# First time in the Park



## HughJayness (Nov 1, 2013)

To start, find some easier features on your hill that have no gap or a straight-on gap to the feature. Don't attempt to hit features with a side-ollie on right away.

My first feature was a straight box which sat 3 feet above ground, and had about a 2(1/2) foot gap between the lip of the takeoff to the actual feature--which you can't feel at all when you actually try the feature.

Some tips for trying boxes/rails for the first time, which really helped me:

*Don't take a ton of speed checks (side to side lining up motions), you'll just get off-balance and hit the feature crooked.

Keep the base of your board absolutely flat and lined up straight-on with the rail/box.

If you feel like you are slipping off the box (which you will), let yourself slip off. Trying to use your edges will not work on a box, and that's how everybody eats shit.

As far as landing it, keep your knees slightly bent, and loose. But not wet-noodle loose. You're in Utah, so landings on features will be perfect and nice, so not much to worry about here if you can already pop and ollie a bit. I learned on Midwest, 5 degrees ungroomed ice landings.

Don't cut people off approaching a feature, and always look uphill to make sure nobody else is about to hit something you want to move over and hit.

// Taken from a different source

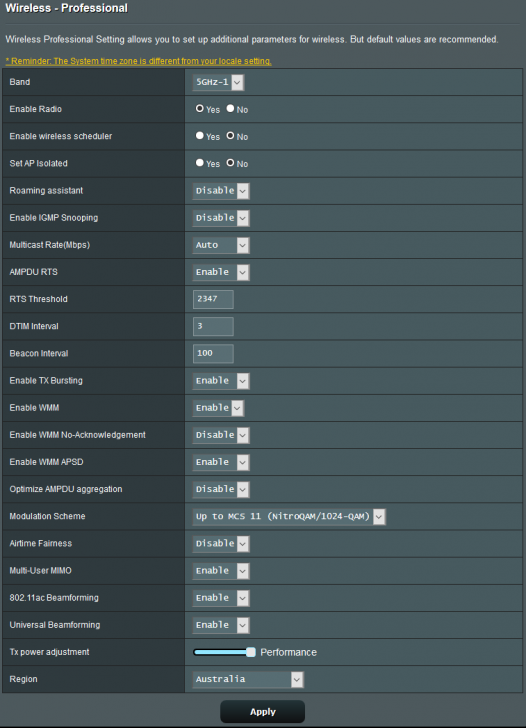Screen dimensions: 526x728
Task: Select No for Enable Radio
Action: point(230,109)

You will fall. People might give you shit. But keep trying, even as sore as your arms and tailbone gets, trust me.*


----------



## tonicusa (Feb 27, 2008)

Take a lesson. Or join one of the 3 day freestyle camps at Park City Mountain resort. (I ride Park City). . There are a ton of great instructors there and other people you can ride the park with. But you can't teach yourself to ride park there unless you want to get broke off and waste a lot of time with trial and error.


----------



## Karasene (Oct 20, 2010)

If you ever did take a lesson... which I doubt you will... but request Lynn Neil. She became an instructor at PC this year and she is sponsored by Roxy/competed on Dew Tour. She'll make you pro by the end of the day and she's pretty to look at.


----------



## Jed (May 11, 2011)

PCboarder said:


> Ok, So I've got about 10 days under my belt this season and would love to start riding in the park. I've got ollies and pop's down and I am pretty efficient at turning. I'm just getting kinda bored burnin down groomers and want to ad some spice to my life!
> 
> the park's at my local resorts are some of the best but considering I've never fit a rail or box or jump before it is a bit intimidating.
> 
> So this is where you experienced guys (or girls) come in. How do I go about becoming a pro in the park? where do I start and what sort of things should I do to get into riding park?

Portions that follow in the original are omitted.